Source data:
- - - - -

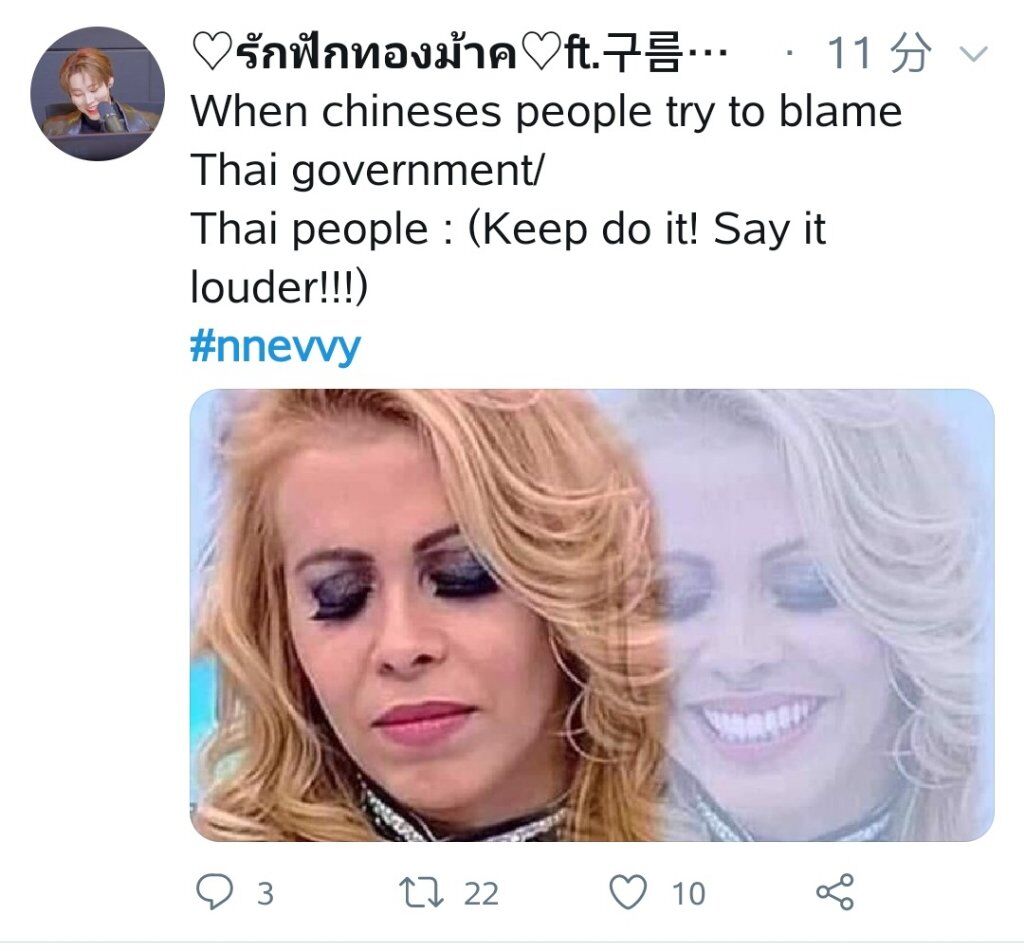The image size is (1024, 951).
Task: Click the 'When chineses people' tweet text
Action: pyautogui.click(x=546, y=112)
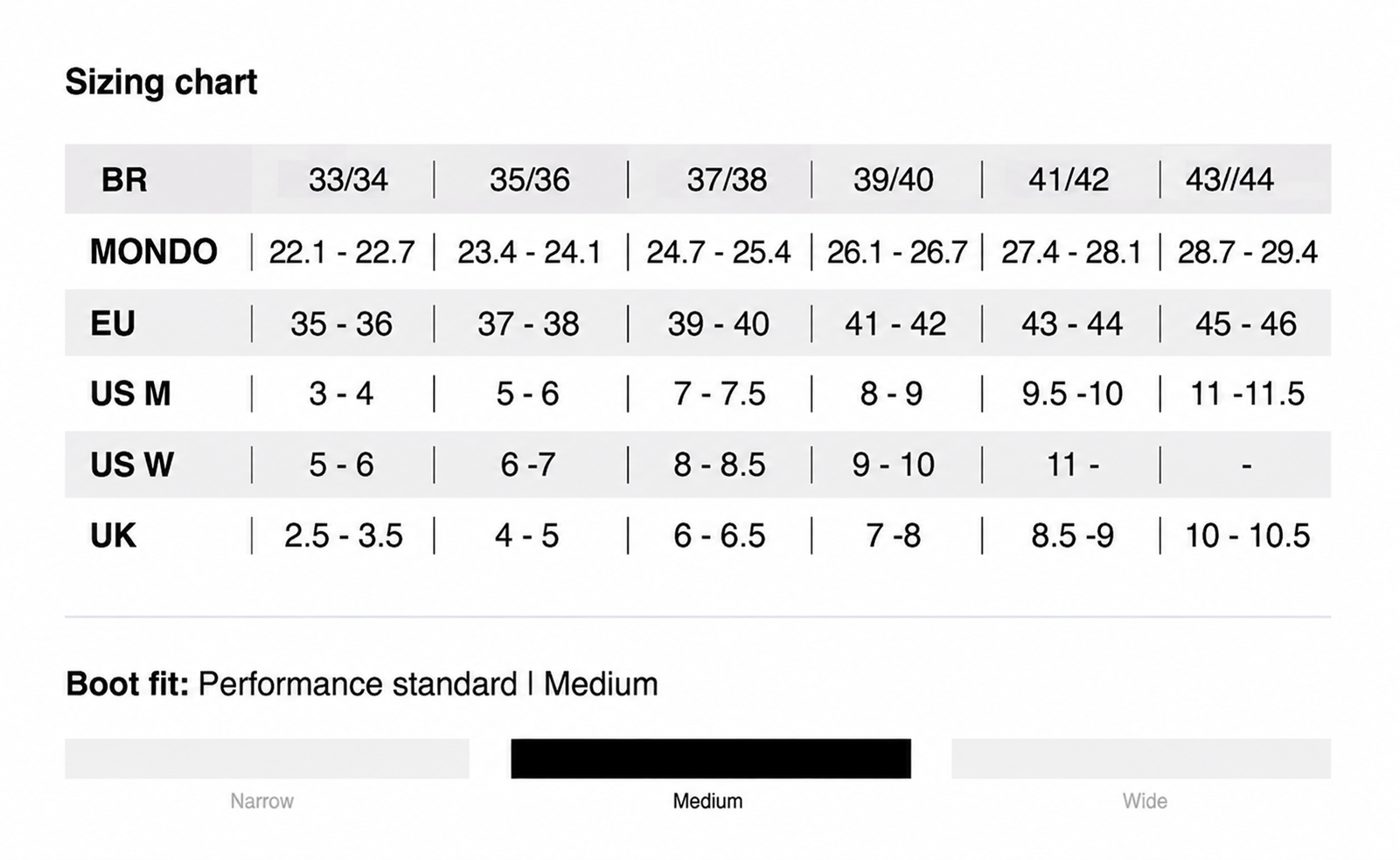This screenshot has width=1400, height=860.
Task: Click EU size cell 45 - 46
Action: click(1246, 325)
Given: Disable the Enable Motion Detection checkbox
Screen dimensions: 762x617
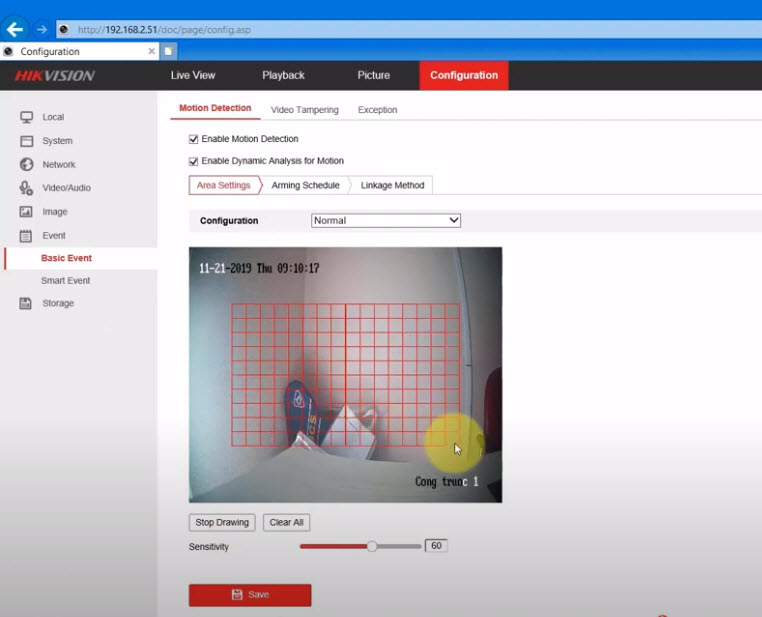Looking at the screenshot, I should [194, 139].
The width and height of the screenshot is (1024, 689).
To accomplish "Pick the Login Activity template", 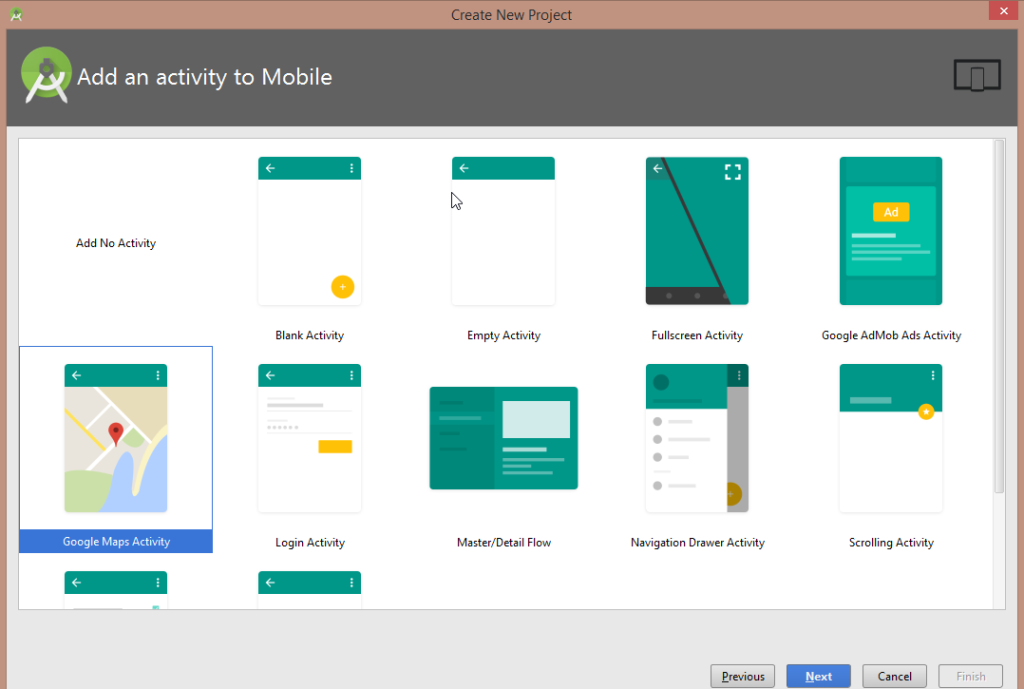I will tap(309, 437).
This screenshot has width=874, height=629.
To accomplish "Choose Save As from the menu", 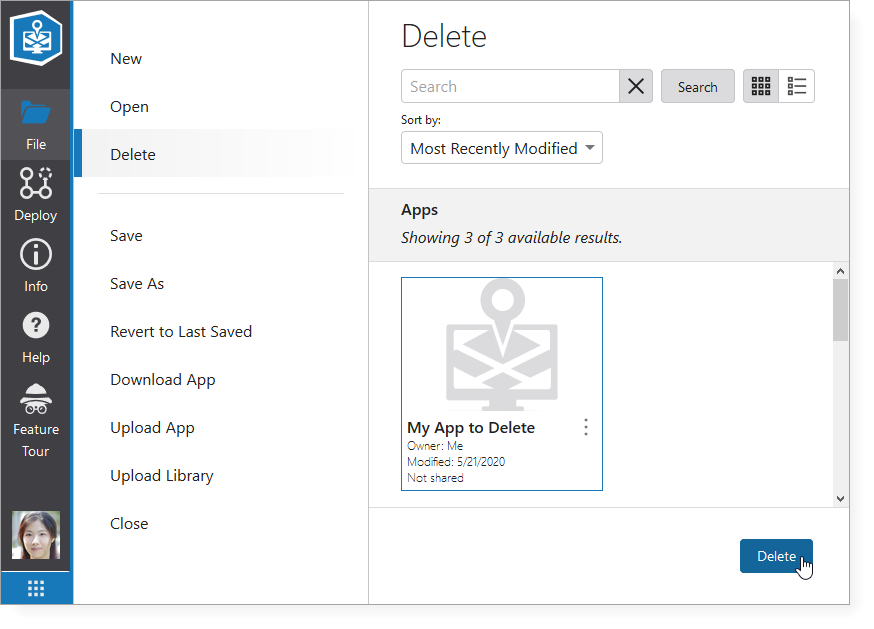I will coord(137,283).
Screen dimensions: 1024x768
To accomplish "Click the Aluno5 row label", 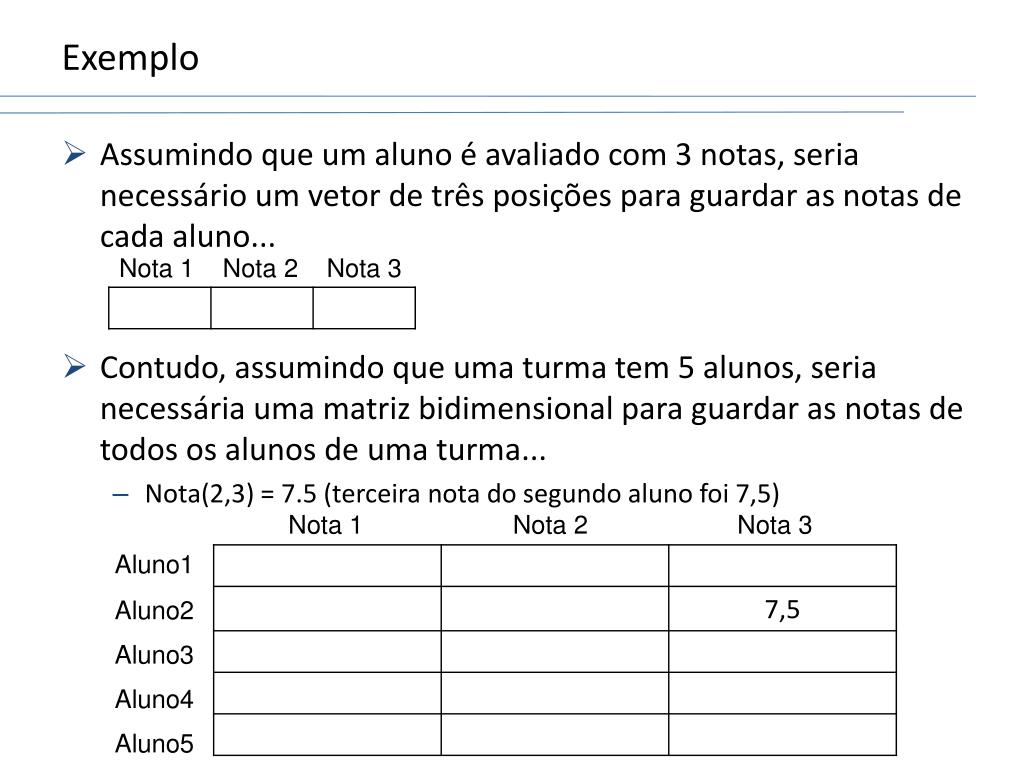I will pos(154,744).
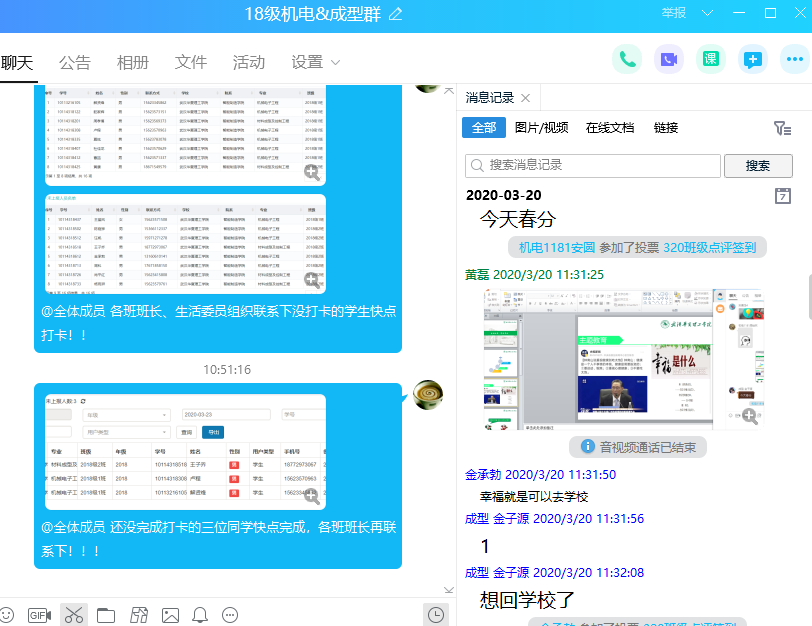This screenshot has width=812, height=626.
Task: Switch to the 公告 tab
Action: pyautogui.click(x=75, y=62)
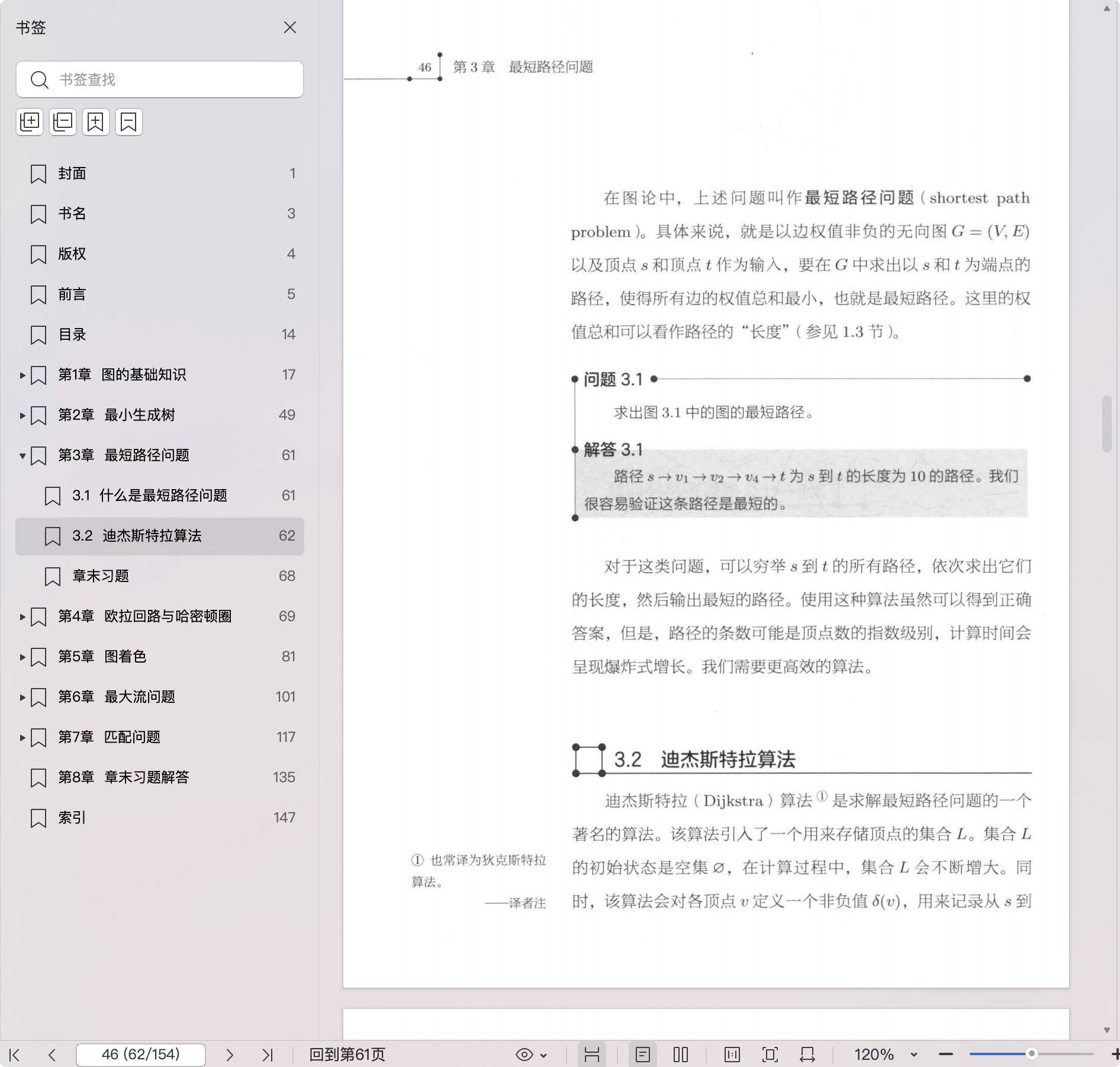Enable single-page view layout

[x=643, y=1055]
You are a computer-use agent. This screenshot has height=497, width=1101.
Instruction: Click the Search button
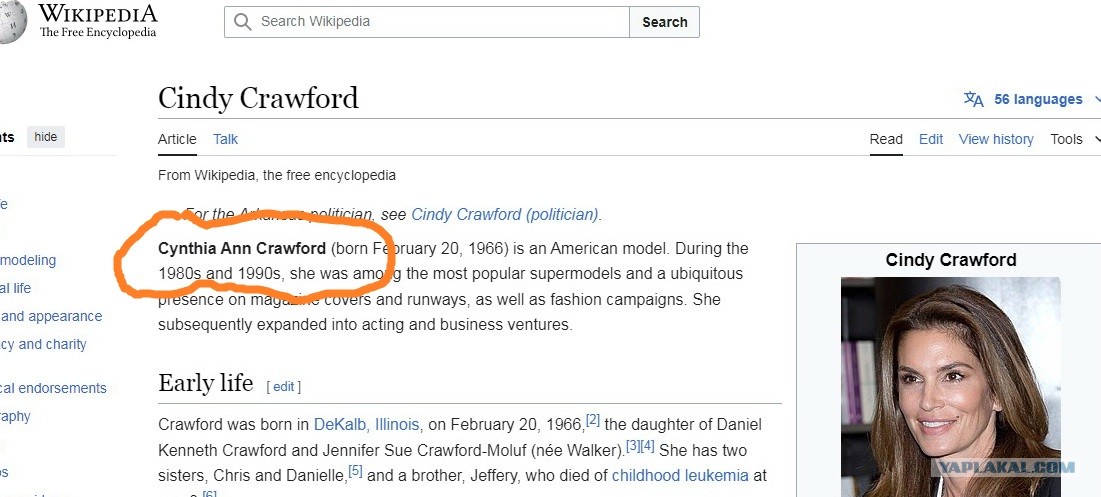coord(664,22)
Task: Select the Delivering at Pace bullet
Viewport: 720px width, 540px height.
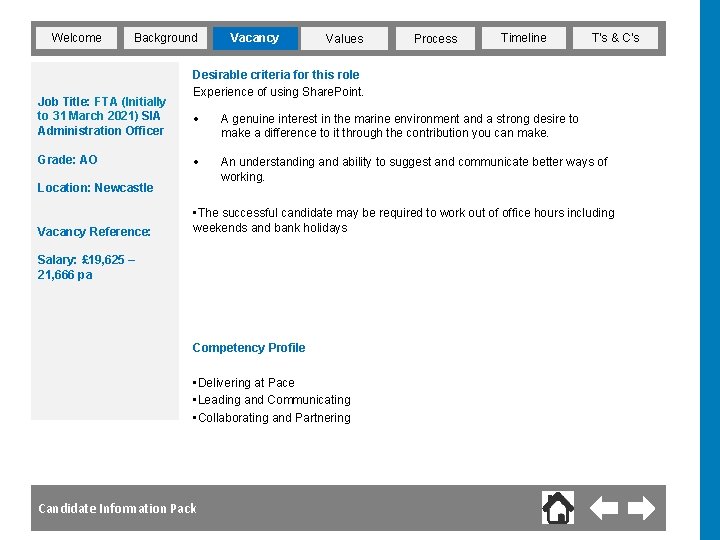Action: pos(245,383)
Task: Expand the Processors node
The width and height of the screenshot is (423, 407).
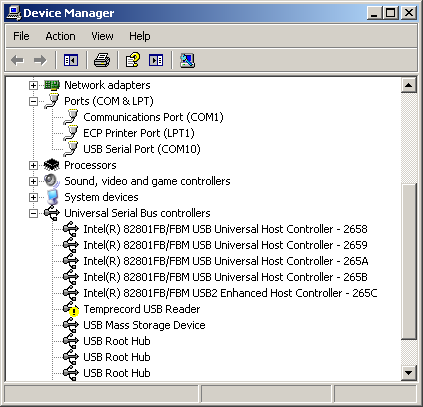Action: tap(33, 165)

- - - - -

Once the line containing "The width and height of the screenshot is (423, 407)." has been found, write out exactly that line and each one after it through the end of the data, leaving out every picture.

The width and height of the screenshot is (423, 407).
Action: tap(33, 165)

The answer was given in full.